The Competition and Markets Authority (CMA) has highlighted a lack of competition at motorway service stations as a key concern in its electric vehicle (EV) market study as it launches an investigation into the Electric Highway.
The competition law investigation is to look at the long-term exclusive arrangements between the Electric Highway – recently acquired by GRIDSERVE – and motorway service operators MOTO, Roadchef and Extra.
With the Electric Highway currently providing 80% of all chargeponts at motorway service stations, excluding Tesla chargepoints which currently are only available to Tesla drivers, as well as its exclusive arrangements lasting between 10-15 years and covering around two-thirds of motorway service stations, the CMA is concerned it is making it difficult for other operators to provide competitive chargepoints.
In response to this, GRIDSERVE said it has already made “incredible progress upgrading the original Electric Highway network” including replacing chargers in over 70 locations in less than eight weeks with new technology, contactless payment, reliable charging with 24×7 customer support and introducing a Customer Charter.
“Our focus is to find a path forward that addresses the concerns raised by the CMA, enabling us to retain momentum and continue to swiftly deliver the net zero charging infrastructure plans and investment we have worked so hard to put in place, that support the successful uptake and transition to electric vehicles, in-line with the government’s clearly stated objectives,” GRIDSERVE said.
It comes as the CMA releases four recommendations as part of its market study on EV charging, finding that while some parts of the sector such as charging at locations like shopping centres workplaces and private parking are developing relatively well, other areas are still facing barriers.
This includes the rollout of on-street charging by Local Authorities, which the CMA said is too slow.
Research from Centrica released earlier this year found that across the next four years, only 9,317 on-street EV chargers are planned for installation by local authorities, with this being only 35 chargers per council on average.
The CMA has therefore recommended that the government supports Local Authorities in boosting the rollout of on-street charging, including by defining a clear role for Local Authorities to manage the rollout in their area and providing funding for the expertise needed for this to happen.
One government initiative designed to support the rollout of on-street charging by Local Authorities is the On-Street Residential Chargepoint Scheme, funding for which was renewed in February.
The CMA also said that rural areas risk being left behind with too few chargepoints due to a lack of investment, while other concerns including reliability of chargepoints and difficulties in comparing prices and paying for charging risk reducing people’s confidence and trust.
Therefore, it has recommended that the UK government creates an EV charging sector that people can trust, including tasking a public body with monitoring the sector as it develops to ensure charging is as simple as filling up at a petrol station.
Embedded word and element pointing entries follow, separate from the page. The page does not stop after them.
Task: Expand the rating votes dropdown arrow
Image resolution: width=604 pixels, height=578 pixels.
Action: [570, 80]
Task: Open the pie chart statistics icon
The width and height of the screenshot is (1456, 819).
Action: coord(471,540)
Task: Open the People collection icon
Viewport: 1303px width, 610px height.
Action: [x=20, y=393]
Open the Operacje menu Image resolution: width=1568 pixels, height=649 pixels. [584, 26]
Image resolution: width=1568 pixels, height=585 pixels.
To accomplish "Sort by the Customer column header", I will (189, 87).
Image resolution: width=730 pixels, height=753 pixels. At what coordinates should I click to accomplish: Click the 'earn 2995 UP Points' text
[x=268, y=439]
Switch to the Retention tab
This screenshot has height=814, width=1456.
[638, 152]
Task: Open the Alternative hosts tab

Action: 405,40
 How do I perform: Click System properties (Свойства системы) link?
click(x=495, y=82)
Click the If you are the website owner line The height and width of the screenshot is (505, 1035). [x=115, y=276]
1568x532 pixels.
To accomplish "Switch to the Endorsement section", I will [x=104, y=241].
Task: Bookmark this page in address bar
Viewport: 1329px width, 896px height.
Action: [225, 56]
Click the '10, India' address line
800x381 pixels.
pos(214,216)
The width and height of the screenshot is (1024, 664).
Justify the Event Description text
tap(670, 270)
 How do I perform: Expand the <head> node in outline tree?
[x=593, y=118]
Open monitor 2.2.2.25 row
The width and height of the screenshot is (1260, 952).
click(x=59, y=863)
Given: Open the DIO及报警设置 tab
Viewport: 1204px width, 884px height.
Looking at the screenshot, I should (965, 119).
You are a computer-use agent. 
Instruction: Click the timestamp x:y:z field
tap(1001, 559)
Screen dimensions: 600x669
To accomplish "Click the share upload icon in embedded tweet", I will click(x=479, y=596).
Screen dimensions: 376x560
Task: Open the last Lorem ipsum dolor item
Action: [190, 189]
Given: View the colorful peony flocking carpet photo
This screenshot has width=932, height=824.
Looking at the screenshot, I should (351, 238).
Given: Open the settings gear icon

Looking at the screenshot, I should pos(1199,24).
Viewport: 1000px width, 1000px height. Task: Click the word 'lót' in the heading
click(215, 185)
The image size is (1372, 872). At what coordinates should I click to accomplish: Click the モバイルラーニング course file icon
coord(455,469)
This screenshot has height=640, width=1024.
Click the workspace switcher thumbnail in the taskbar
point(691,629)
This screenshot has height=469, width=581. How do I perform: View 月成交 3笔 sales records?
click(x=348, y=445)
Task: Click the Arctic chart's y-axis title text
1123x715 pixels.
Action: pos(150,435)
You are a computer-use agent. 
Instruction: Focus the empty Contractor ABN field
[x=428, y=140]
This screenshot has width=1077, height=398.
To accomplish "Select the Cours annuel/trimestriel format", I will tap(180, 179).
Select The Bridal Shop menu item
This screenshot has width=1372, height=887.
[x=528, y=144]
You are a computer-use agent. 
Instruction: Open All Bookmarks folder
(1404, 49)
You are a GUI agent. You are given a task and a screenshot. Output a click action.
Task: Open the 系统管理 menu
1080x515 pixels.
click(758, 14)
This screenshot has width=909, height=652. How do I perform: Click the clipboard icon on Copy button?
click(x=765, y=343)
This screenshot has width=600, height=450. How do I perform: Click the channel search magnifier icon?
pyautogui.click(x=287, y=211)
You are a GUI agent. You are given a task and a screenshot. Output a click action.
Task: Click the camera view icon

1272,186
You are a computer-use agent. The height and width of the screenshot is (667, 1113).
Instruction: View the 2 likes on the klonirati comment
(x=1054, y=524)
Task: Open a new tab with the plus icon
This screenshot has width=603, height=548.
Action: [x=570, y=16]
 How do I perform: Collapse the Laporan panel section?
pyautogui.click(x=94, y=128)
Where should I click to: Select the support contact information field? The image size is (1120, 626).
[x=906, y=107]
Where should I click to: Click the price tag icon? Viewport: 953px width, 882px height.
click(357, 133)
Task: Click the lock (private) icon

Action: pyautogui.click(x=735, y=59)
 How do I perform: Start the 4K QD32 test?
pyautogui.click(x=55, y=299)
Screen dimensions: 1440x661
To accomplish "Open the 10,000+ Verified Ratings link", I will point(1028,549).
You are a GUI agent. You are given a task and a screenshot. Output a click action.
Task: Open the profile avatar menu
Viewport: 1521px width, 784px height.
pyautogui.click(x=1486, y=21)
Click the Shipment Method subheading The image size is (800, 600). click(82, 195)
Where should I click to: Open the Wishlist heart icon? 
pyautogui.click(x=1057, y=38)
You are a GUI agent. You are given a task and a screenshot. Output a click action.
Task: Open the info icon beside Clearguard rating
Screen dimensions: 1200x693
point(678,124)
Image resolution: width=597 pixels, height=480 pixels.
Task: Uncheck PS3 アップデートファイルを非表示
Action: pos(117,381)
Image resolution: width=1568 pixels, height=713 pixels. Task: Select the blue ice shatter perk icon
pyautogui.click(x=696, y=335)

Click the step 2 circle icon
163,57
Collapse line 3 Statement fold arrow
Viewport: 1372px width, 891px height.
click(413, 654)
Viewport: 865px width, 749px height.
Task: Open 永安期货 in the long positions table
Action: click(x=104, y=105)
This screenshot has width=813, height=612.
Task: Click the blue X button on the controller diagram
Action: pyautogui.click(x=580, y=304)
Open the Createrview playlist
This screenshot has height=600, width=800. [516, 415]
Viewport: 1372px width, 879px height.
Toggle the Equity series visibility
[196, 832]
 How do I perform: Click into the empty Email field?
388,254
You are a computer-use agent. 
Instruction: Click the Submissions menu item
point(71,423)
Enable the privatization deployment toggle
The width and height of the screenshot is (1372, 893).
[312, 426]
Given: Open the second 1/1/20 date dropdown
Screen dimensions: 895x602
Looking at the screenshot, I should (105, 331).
In the government’s Transport Decarbonisation Plan – released last week – it committed to publishing a full EV infrastructure strategy later this year, with this to set out its vision for infrastructure rollout and the roles for the public and private sectors in achieving this.
It has also recommended that the government attaches conditions to its £950 million Rapid Charging Fund, which is to be used for grid upgrades at motorway service stations, to open up competition so that drivers have a choice of charging provider at each service station.
Additionally, it has recommended that the government sets out an ambitious National Strategy for rolling out EV charging between now and 2030, when the ban on the sale of new petrol and diesel cars is set to come into effect. This must sit alongside strategies from the Scotland, Wales and Northern Ireland governments, the CMA said. Energy regulators should also ensure it is quicker and cheaper to connect new chargepoints.
“Our recommendations will promote strong competition, encourage more investment, and build people’s trust, both now and in the future,” said Andrea Coscelli, chief executive of the CMA.
As part of the market study, the CMA has also set out four principles for making paying for charging as simple as filling up with petrol and diesel.
Working chargepoints should be easy to find, with up-to-date availability and working status information, charging should be simple and quick to pay for, for example not requiring people to sign up and making sure contactless is widely available, the cost of charging must be clear, for example with a standard way of pricing, and charging must also be accessible, for example with all chargepoints being able to be used by any EV.
In response to the CMA’s recommendations, Adrian Keen, CEO of InstaVolt, said: “We recognise the urgent need to address charge point disparities in the UK, but we must get the balance right between government intervention and allowing the private sector to continue the incredible work that has been underway these past three years where we have seen the quality of the networks improve greatly.”